Recently, Jin Shengye’s team, a researcher in the Ultrafast Time-Resolved Spectroscopy and Dynamics Research Group of Dalian Institute of Chemical Physics, Chinese Academy of Sciences, has made progress in the research of carrier dynamics in two-dimensional perovskite quantum well materials and found that it has broken the exciton migration limit The phenomenon of long-distance carrier transport.

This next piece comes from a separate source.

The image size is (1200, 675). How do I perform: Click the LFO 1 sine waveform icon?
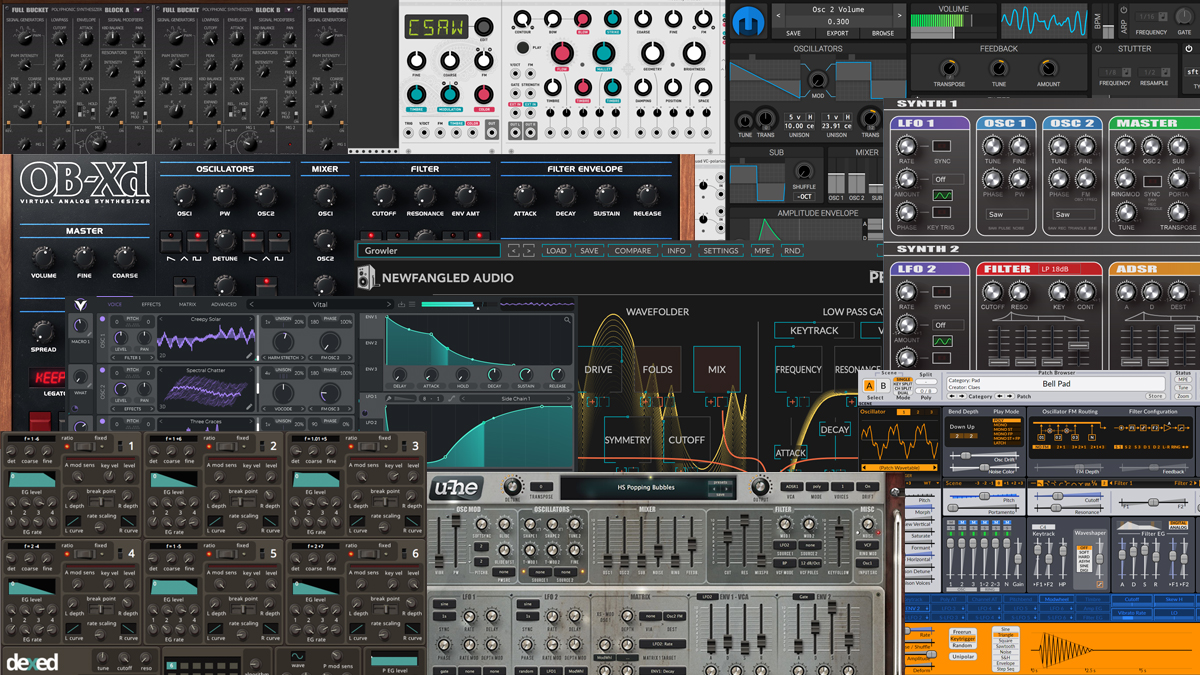click(942, 197)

The team used the established new method of dynamic visualization to observe for the first time the long-distance carrier transport phenomenon in the 2D perovskite single crystal PEA2MAn-1PbnI3n+1 (n=2~4) that breaks the exciton migration limit, and its migration distance It can reach 2~5μm. Using confocal fixed-point excitation of 2D perovskite single crystals, the low-energy state "boundary state" emission at a certain distance from the excitation point was observed through fluorescence scanning dynamic imaging, and the boundary state luminescence dynamics has obvious distance dependence. Based on experiments such as temperature, a new mechanism of defect state-assisted long-distance carrier transport is proposed. It is believed that this long-distance carrier transport is formed by defect-assisted exciton dissociation to form long-lived and non-luminous electron holes. Realized in a separated state. Through kinetic model fitting, the kinetic parameters of carrier migration in 2D perovskite single crystals with different layers (n values) are obtained. This unique property makes 2D perovskites comparable to 3D perovskites and other traditional semiconductors in terms of carrier transport performance. The results of the study have changed the perception of short carrier transport distances in two-dimensional materials, showing that It has application prospects in the field of high-efficiency energy/charge transport.

Relevant results were published in the Journal of the American Chemical Society. The research was supported by the National Natural Science Foundation of China, the National Key Research and Development Program, the Youth Innovation Promotion Association of the Chinese Academy of Sciences, and the Chinese Academy of Sciences' Strategic Leading Science and Technology Special Project.